Kremelberg describes Percy as “someone who is facing her own guilt also. She’s running away from something and tries to deal with it in seemingly healthy ways and unhealthy ways. A lot of her guilt has to deal with grief, something her strong-willed family doesn’t know how to deal with. So she tries and fails to manage it.” There’s a clear connection between what’s haunting Percy and Harry. It makes sense that Percy shows up as a figment of Harry’s mind to guide him through his guilt and her death.
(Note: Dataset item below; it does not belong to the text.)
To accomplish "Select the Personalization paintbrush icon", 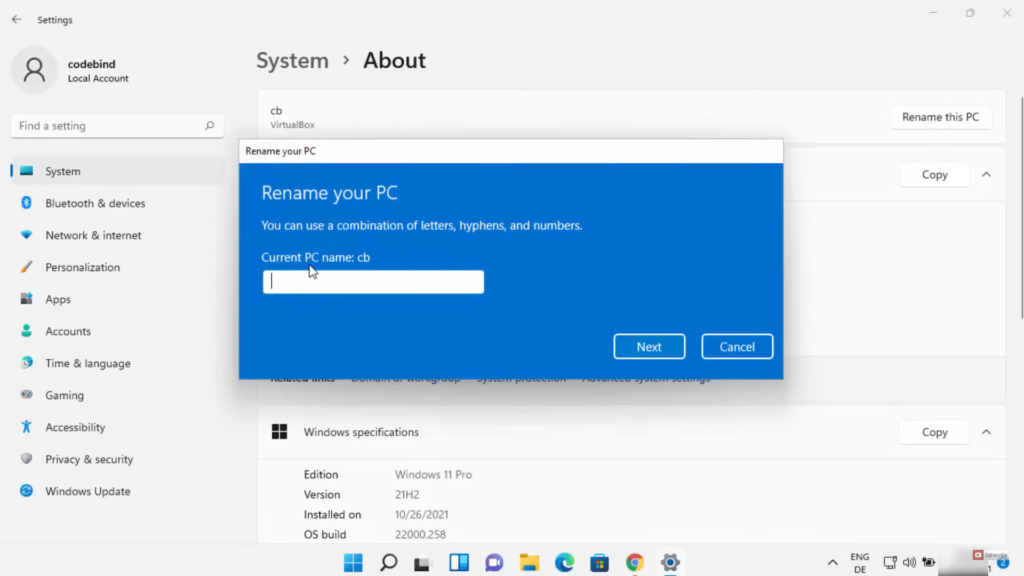I will [x=27, y=267].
“The audience sees one version of Percy through flashbacks, but primarily she is this manifestation that guides Harry while he deals with the repercussions of last season. But sometimes her voice fails him the more he uncovers about Percy. What he wants to believe and the facts of the mystery are difficult for him to reconcile,” Kremelberg says. Dealing with guilt in real life is a tricky process that Kremelberg understands well.
“Sometimes things bubble up and appear that we don’t want to face at the time because it’s too difficult to deal with, but we all eventually have to face that sooner or later.”
Regarding being out in Hollywood, Kremelberg has mixed feelings about the fact that she’s been cast in both straight and queer roles.
“Many artists in the LGBTQIA+ community experience a greater shift in their careers post-publicly acknowledging their identity, but I recognize that I benefit from a system that allows actors who pass as cisgender or straight the freedom to continue to play heteronormative roles when the reverse isn’t nearly as true,” she says. But Kremelberg is ready to continue playing characters closer to her own identity: “I’m excited to play queer characters in mainstream media.”
The Sinner’s fourth season is currently airing on USA Network.